BBVA has led a $207m round for Atom Bank, the UK-based creator of a mobile-only bank with no physical branches.

Zomato has confirmed reports last month stating that Alibaba’s financial services affiliate Ant Financial had invested $200m.

Credit assessment technology provider Wecash has closed a $160m series D round that was co-led by e-commerce firm Sea and a subsidiary of financial services firm Orix.

UiPath, a developer of software bots that automate mundane enterprise tasks, has raised $135m from investors including CapitalG in a series B round that valued it at $1.1bn.

yKujiale, a China-based virtual reality platform for interior design, has raised $100m in a series D round that included Hearst Ventures, the corporate venturing arm of media group Hearst.

On GUV, TauRx Pharmaceuticals, a Singapore-based Alzheimer’s disease treatment developer spun out from University of Aberdeen, has revealed it secured $71m through a rights issue in October 2017.

Funds

Cisco Investments, the corporate venturing arm of networking equipment manufacturer Cisco, has committed an undisclosed amount to venture capital firm IDG Ventures India’s third fund.

Japan-headquartered automotive component maker Aisin Group launched a $50m US-based investment fund on Tuesday in partnership with venture capital firm Fenox Venture Capital. Fenox will manage the fund, with CEO Anis Uzzaman taking a general partner position.

On GUV, University of Montana has become the sole institutional limited partner (LP) in VC firm Next Frontier Capital’s second fund, a $38m vehicle that aims to support high-value Montana industries.

Exits

Kensho, an AI data platform based on research at Harvard University and MIT, has meanwhile agreed to an acquisition by one of its investors, S&P Global, for approximately $550m in cash and stock.

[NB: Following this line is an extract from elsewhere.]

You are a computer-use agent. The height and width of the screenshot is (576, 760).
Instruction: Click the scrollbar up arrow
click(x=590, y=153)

Blibli began life as a comics, anime and gaming-themed online community in China, but has grown rapidly off the back of an anime streaming platform that has licensed more titles than any other in the country.

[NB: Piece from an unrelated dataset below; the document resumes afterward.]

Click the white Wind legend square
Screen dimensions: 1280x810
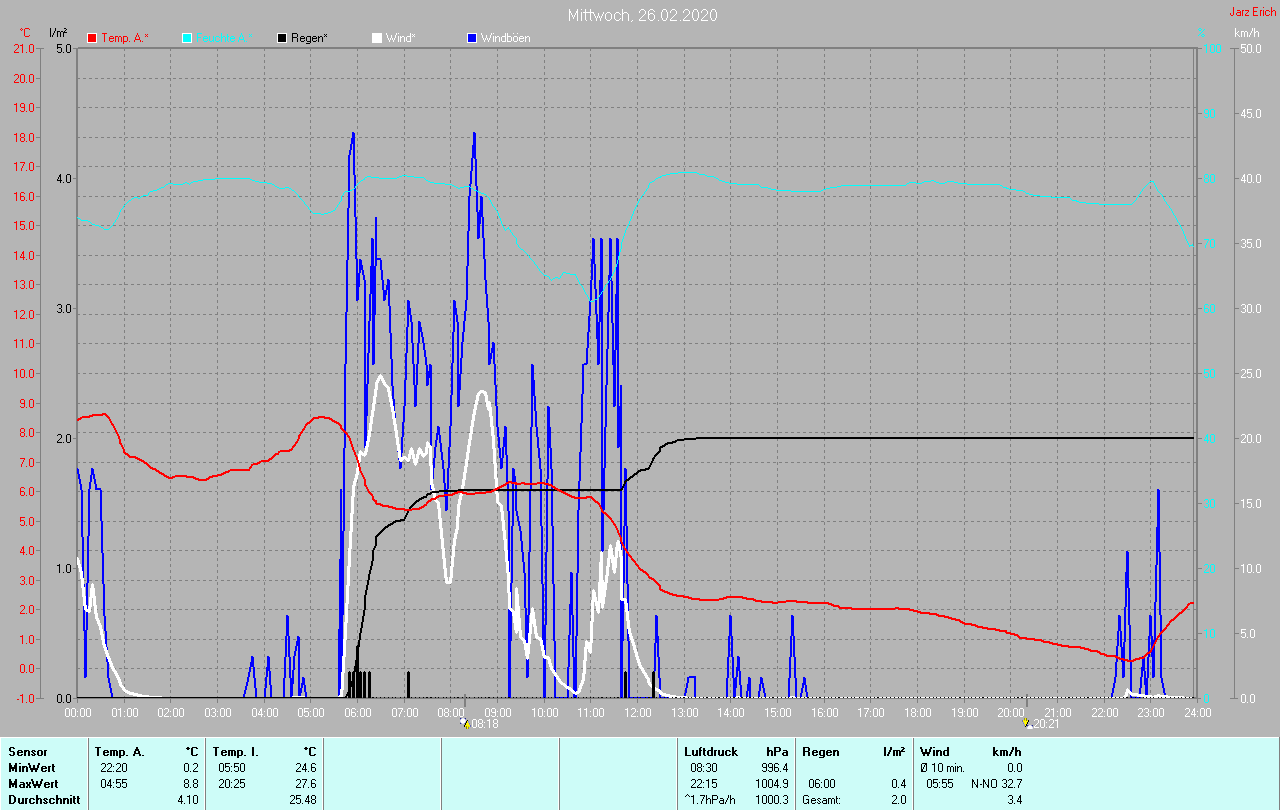tap(377, 38)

Hua Medicine, a diabetes treatment developer backed by pharmaceutical company WuXi PharmaTech, also intends to raise upwards of $400m in an initial public offering.

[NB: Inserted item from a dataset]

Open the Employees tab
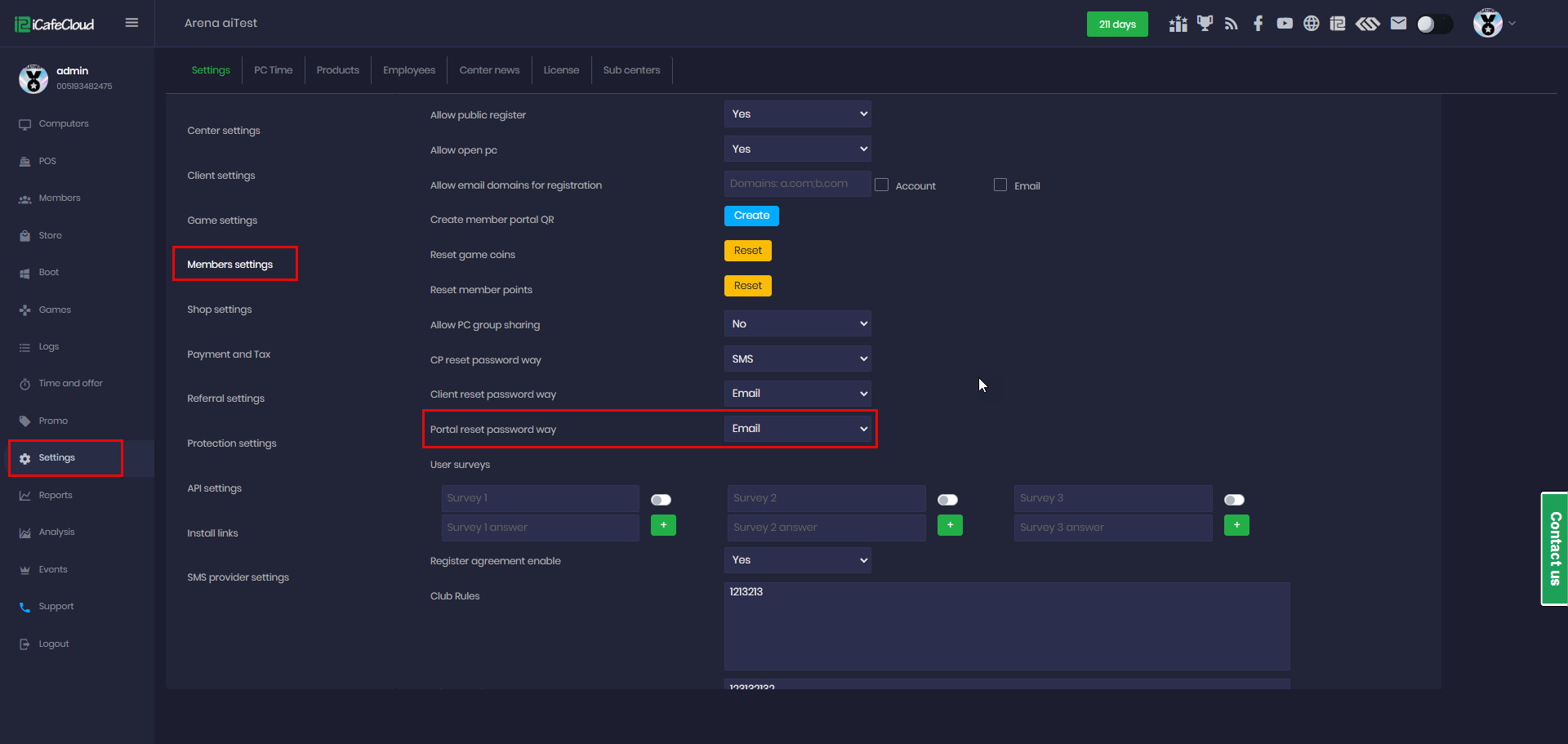The height and width of the screenshot is (744, 1568). (x=409, y=70)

Genetic disease therapy developer Homology Medicines has filed to raise up to $100m in an initial public offering that will support the progress of two drug candidates through preclinical trials.

Immuno-oncology drug developer Unum Therapeutics last raised funding in a $65m series B round in 2015, but it’s filed to raise up to $86.3m in an initial public offering.

Go-Jek is still in the process of raising funds for a round it expects to close at $1.5bn, at a $5bn valuation, but company president Andre Soelistyo has met with the Indonesia Stock Exchange to discuss a possible IPO.